Transforming growth factor-beta 1 and IL-4 regulate the adhesiveness of Peyer's patch high endothelial venule cells for lymphocytes.

The adhesion of lymphocytes to endothelial cells lining the postcapillary high endothelial venules (HEV) is the first step in their emigration from the bloodstream into lymph nodes and Peyer's patches (PP). We have recently shown that the adhesiveness of cultured rat lymph node and PP HEV cells for thoracic duct lymphocytes can be increased significantly by pretreatment with TNF-alpha, IFN-gamma, and IL-4. In the present study we investigated the role of transforming growth factor-beta 1 (TGF-beta) on the adhesiveness of nonstimulated and cytokine-stimulated PP HEV cells for rat lymphocytes. The results indicated that at picomolar concentrations, TGF-beta significantly (p less than 0.001) decreased the ability of PP HEV cells to adhere 51Cr-labeled rat lymphocytes. Maximal inhibition was observed with a TGF-beta dose of 0.5 ng/ml and an incubation time of 6 to 12 h. TGF-beta did not affect the morphology of HEV cells and had no adverse effect on their viability.
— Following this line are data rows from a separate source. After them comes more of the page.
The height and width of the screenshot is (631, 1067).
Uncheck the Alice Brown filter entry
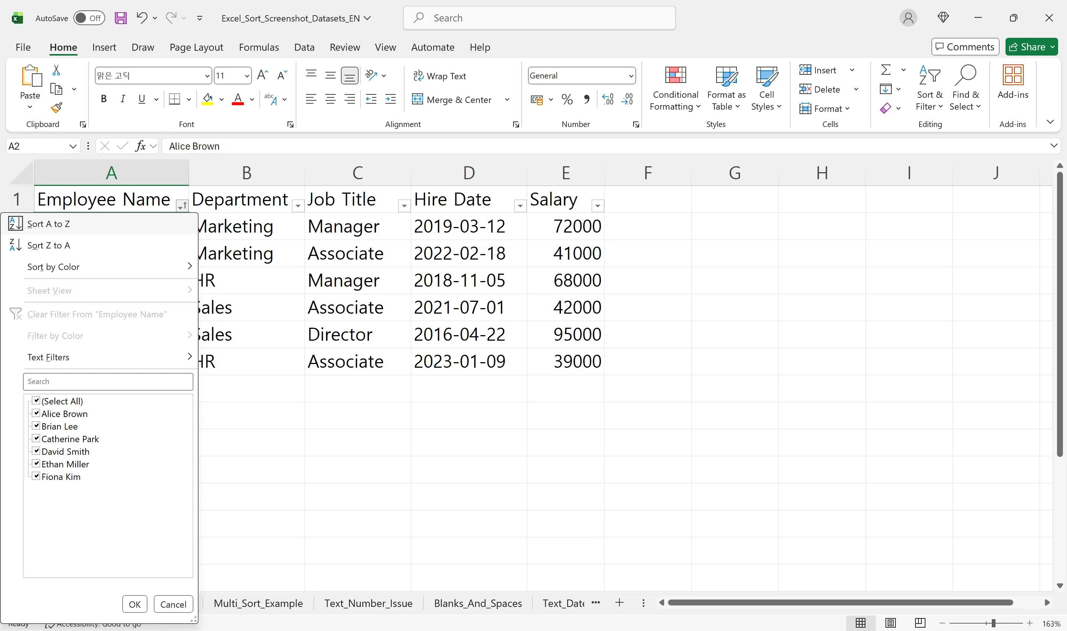(x=36, y=412)
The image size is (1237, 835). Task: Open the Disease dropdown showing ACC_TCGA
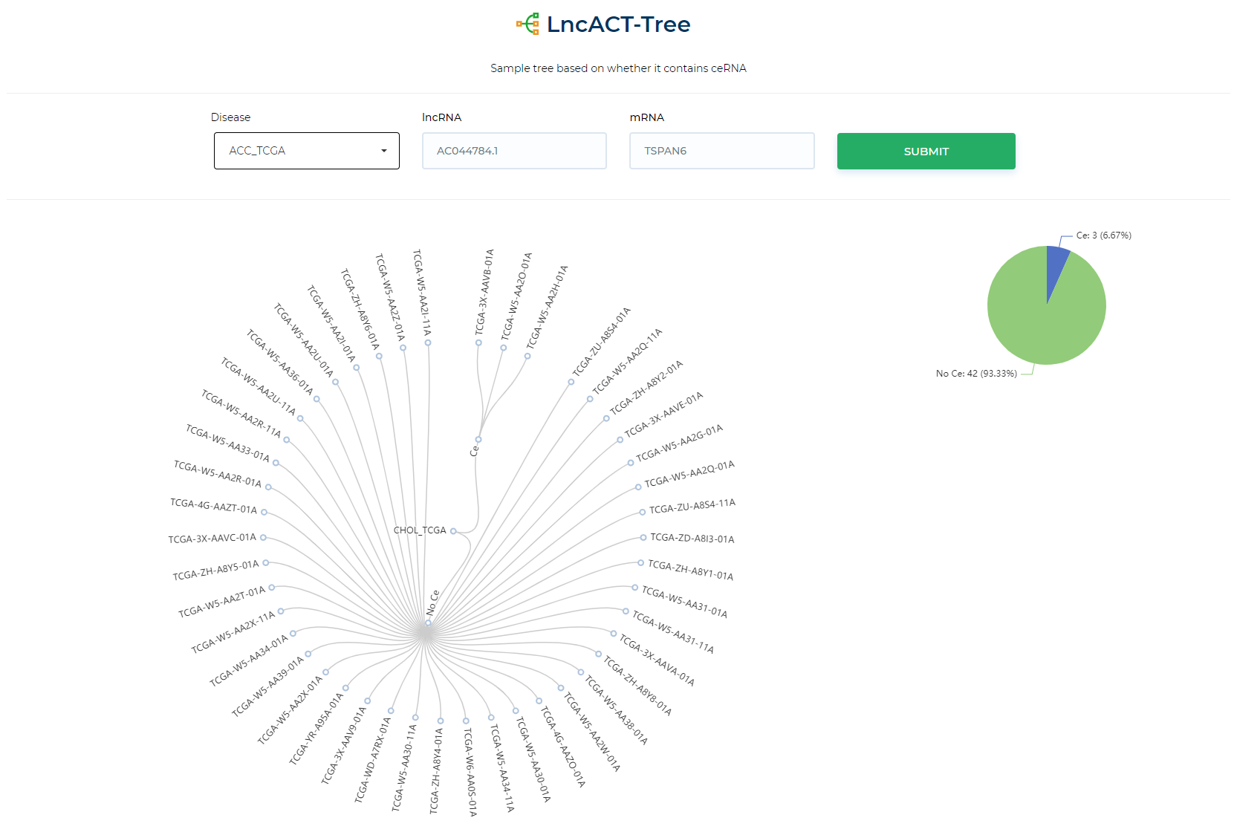[x=306, y=151]
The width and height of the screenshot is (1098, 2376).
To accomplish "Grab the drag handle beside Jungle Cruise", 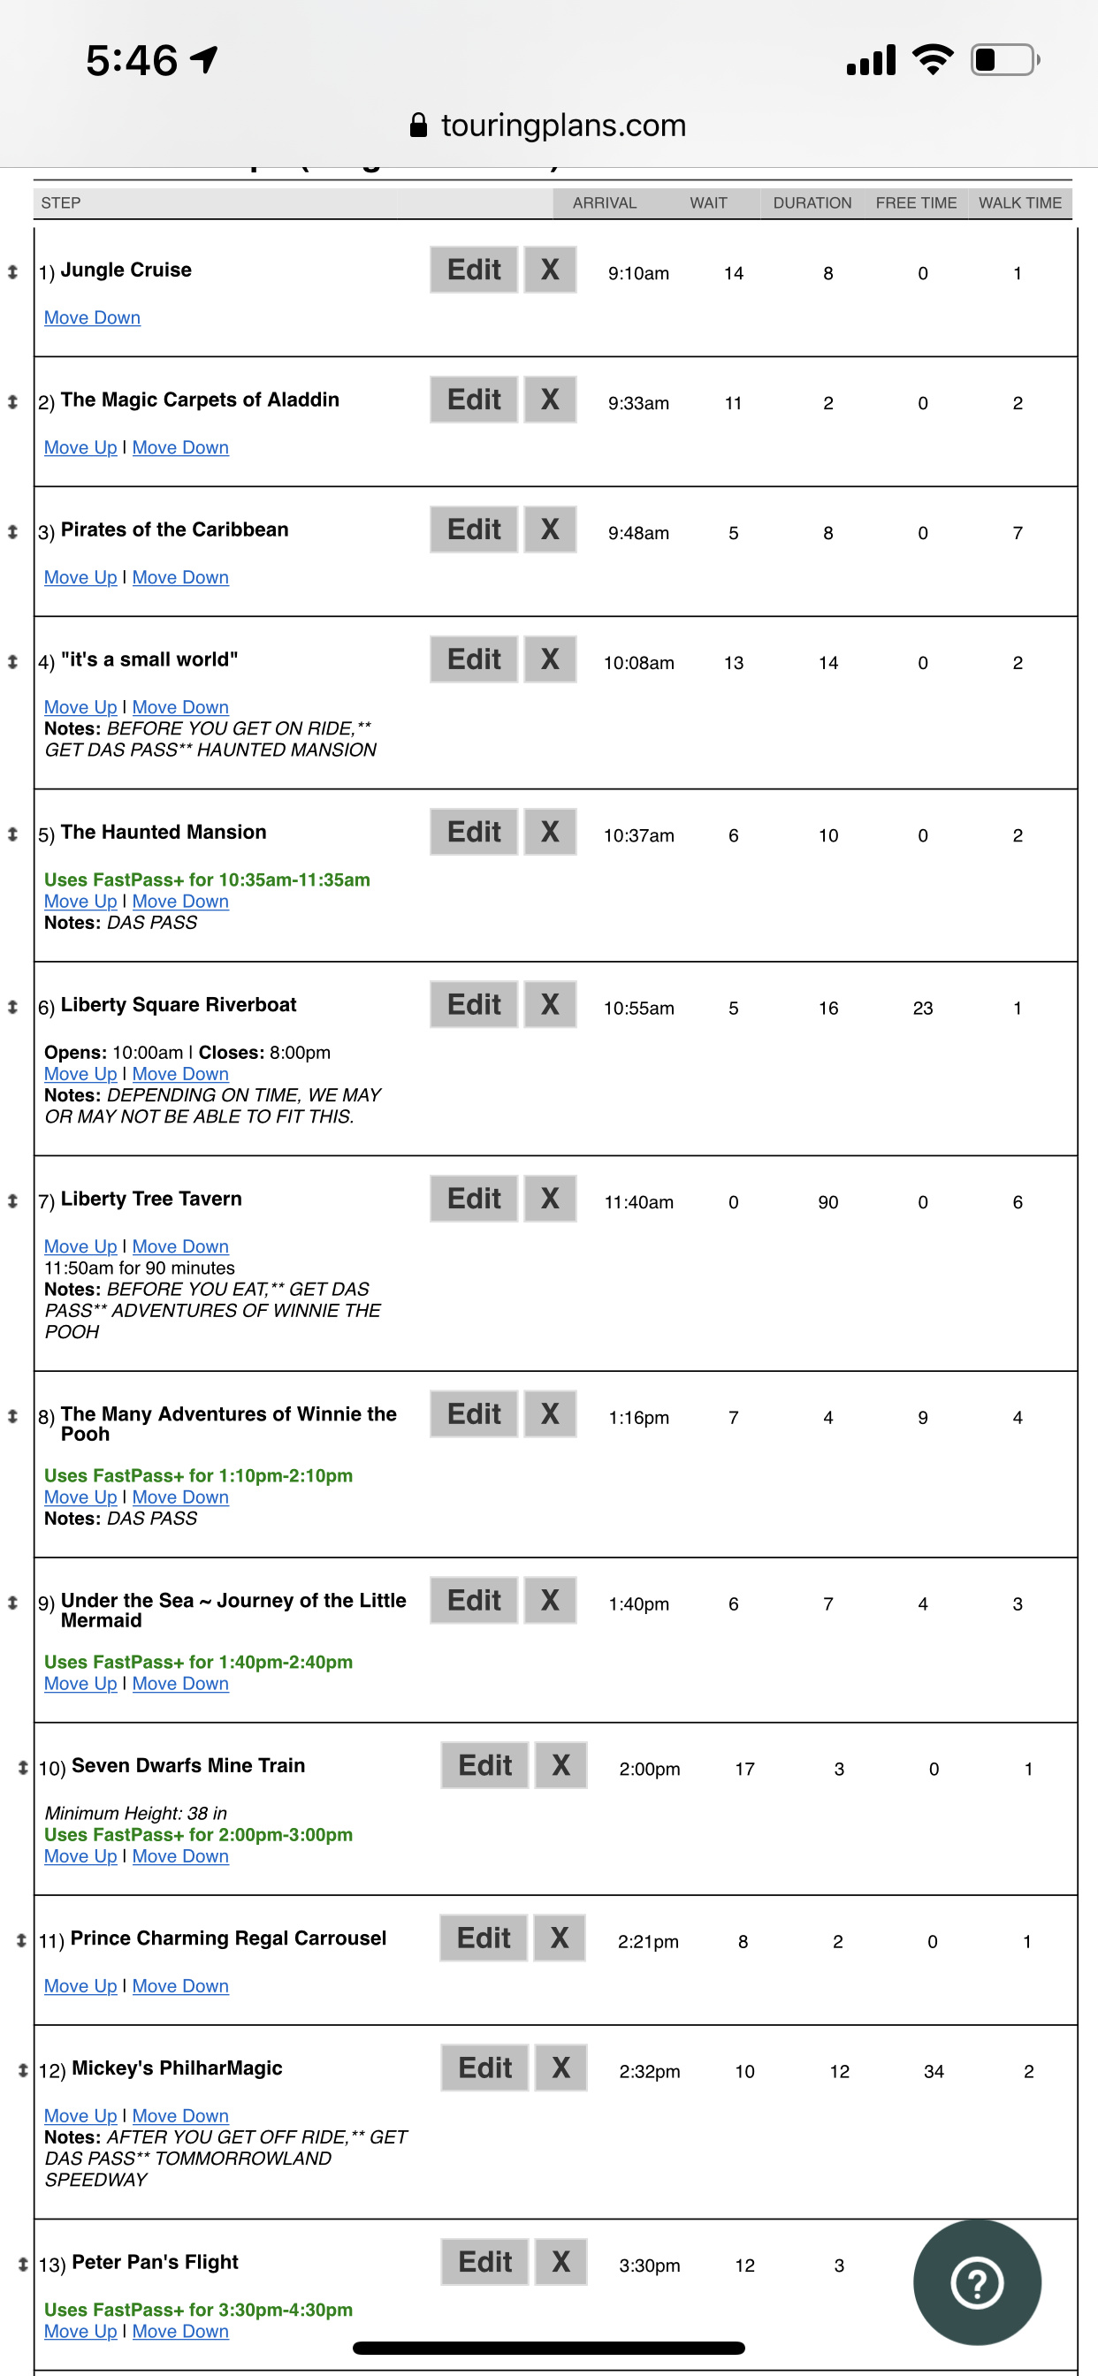I will pyautogui.click(x=13, y=272).
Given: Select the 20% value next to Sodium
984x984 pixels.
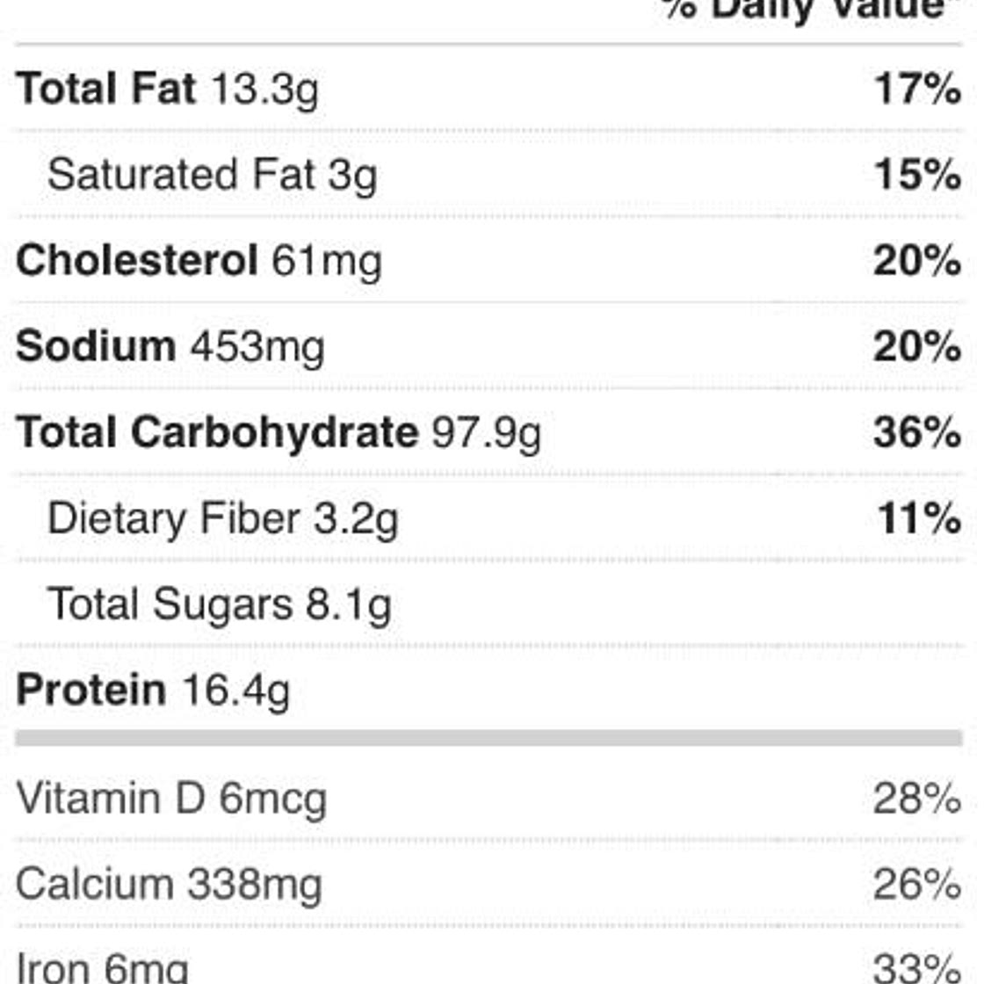Looking at the screenshot, I should tap(917, 346).
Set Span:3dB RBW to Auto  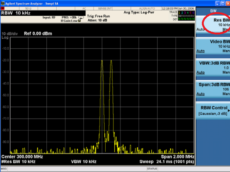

Moreover, the decrease in HEV adhesiveness by TGF-beta was reversible, with lymphocyte binding returning to control level 24 h after removal of the cytokine. The specificity of TGF-beta was confirmed by the ability of neutralizing anti-TGF-beta 1 antibody, but not control serum, to abolish the inhibitory properties of the cytokine. In addition, TGF-beta completely abrogated the increased adhesiveness of PP HEV cells normally induced by TNF-alpha or IFN-gamma. In contrast, TGF-beta had no effect on the stimulating effects of IL-4. Moreover, preincubation of PP HEV cells with TGF-beta did not alter the ability of these cells to respond to IL-4. Importantly, the adhesion of rat lymphocytes to IL-4-stimulated PP HEV cells can be blocked by pretreatment of lymphocytes with the PP-homing receptor-specific 1B.2.6 antibody whereas pretreatment of human mononuclear cells with anti-very late activation antigen-4 alpha antibody inhibited only partially the binding of these cells to the IL-4-stimulated PP HEV monolayers. Taken together, these findings strongly suggest that TGF-beta and IL-4 play important regulatory roles in lymphocyte-HEV adhesion and that the stimulatory effect of IL-4 is mediated at least in part through the increased expression of organ-specific ligands on HEV cells.